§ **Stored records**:
────────────────────

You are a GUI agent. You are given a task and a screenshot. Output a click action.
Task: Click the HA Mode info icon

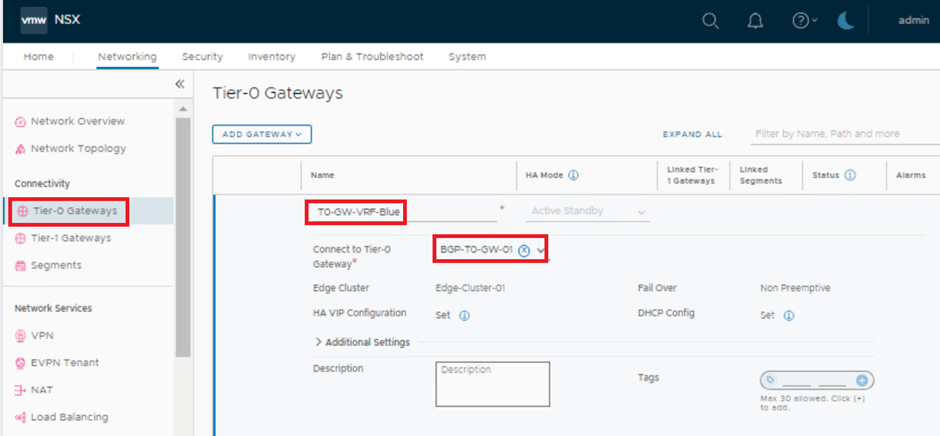pyautogui.click(x=574, y=175)
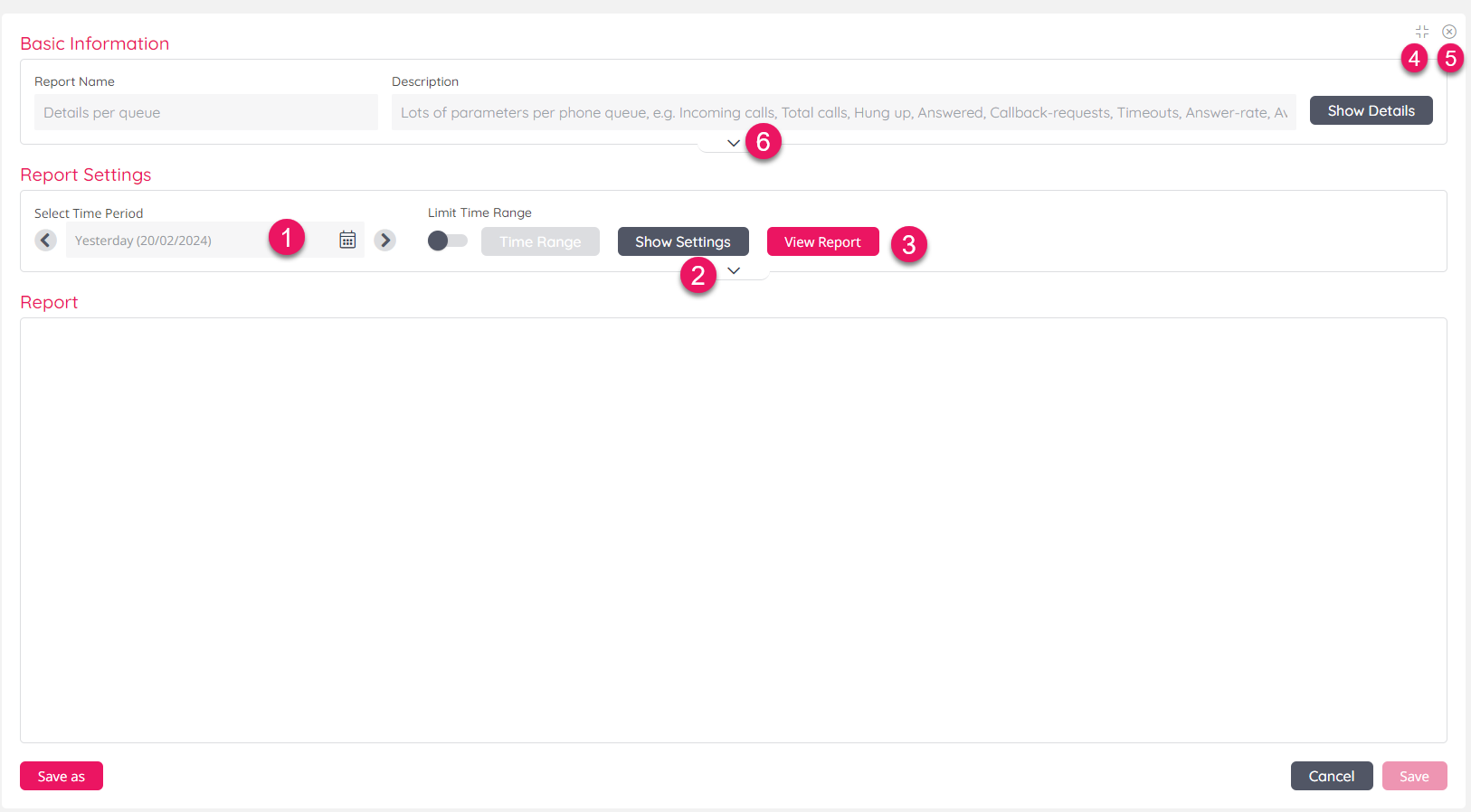Screen dimensions: 1471x812
Task: Click the Save as button
Action: (x=62, y=776)
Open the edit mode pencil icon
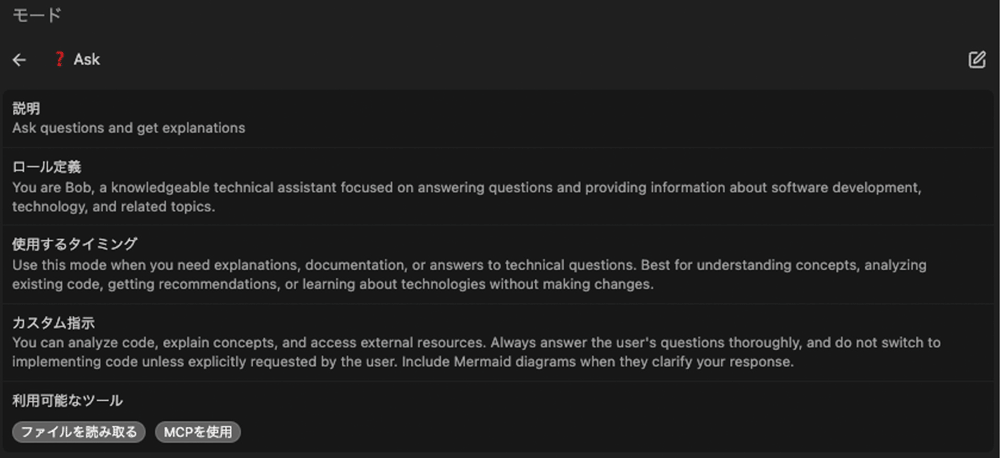The image size is (1000, 458). (976, 60)
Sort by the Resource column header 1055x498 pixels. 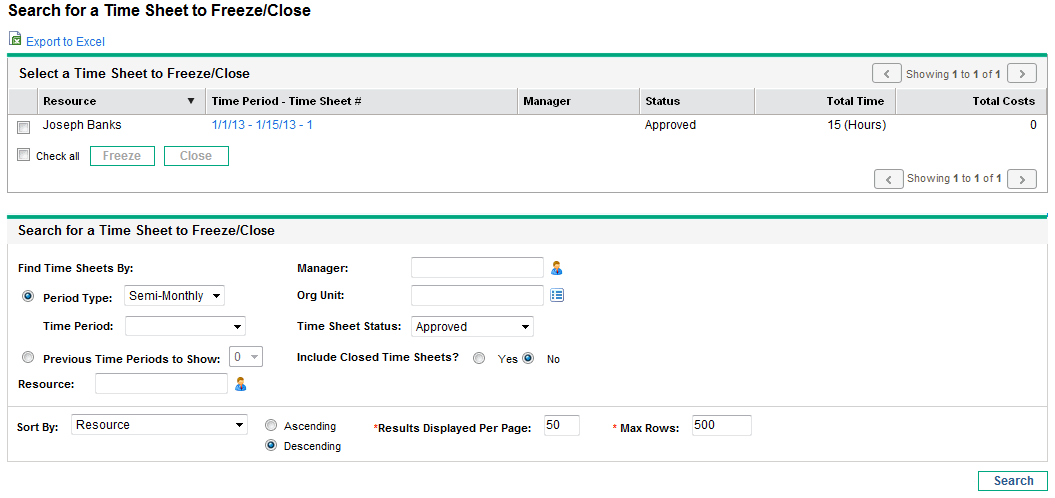[70, 101]
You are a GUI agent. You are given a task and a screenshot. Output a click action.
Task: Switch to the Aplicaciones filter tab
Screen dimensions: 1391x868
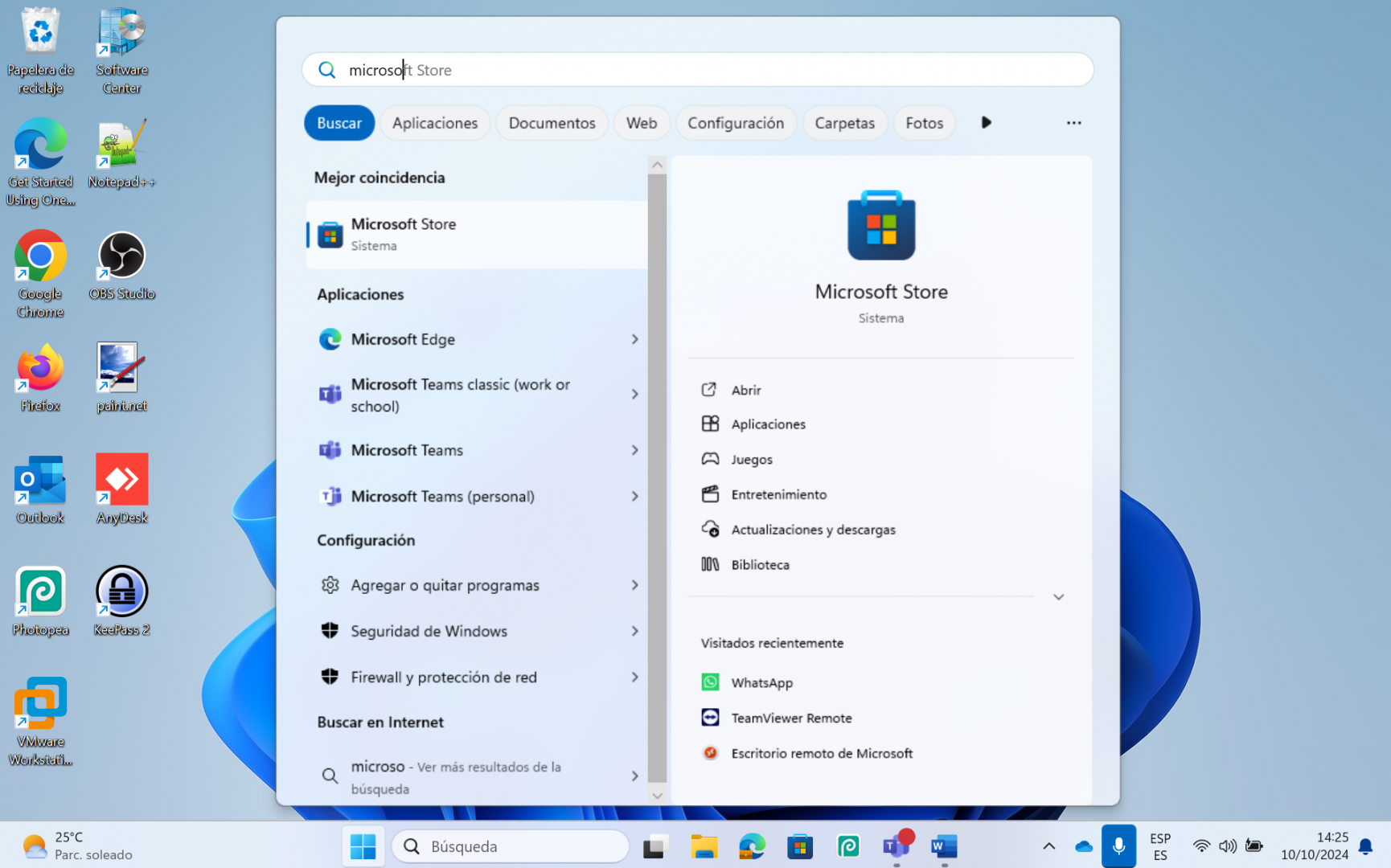[435, 123]
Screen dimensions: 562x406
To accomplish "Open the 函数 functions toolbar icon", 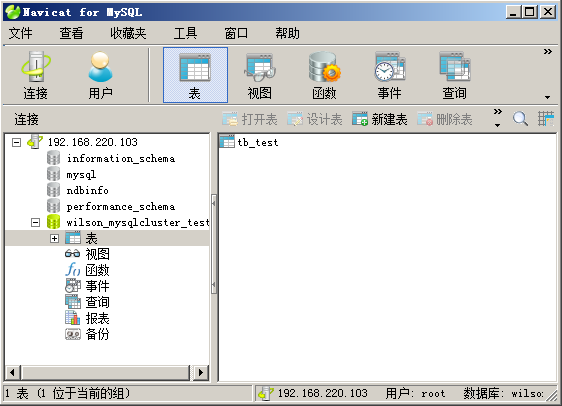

────────────────────

§ **WHAT THE EXERCISE ASKS**: Where the line containing "Screen dimensions: 1391x868" appears in the records above, begin copying and continue exactly through the last line, with nothing else; omit every picture.

§ **RESULT OF THE TASK**:
Screen dimensions: 1391x868
[435, 123]
Screen dimensions: 562x406
To accomplish "Open the 函数 functions toolbar icon", 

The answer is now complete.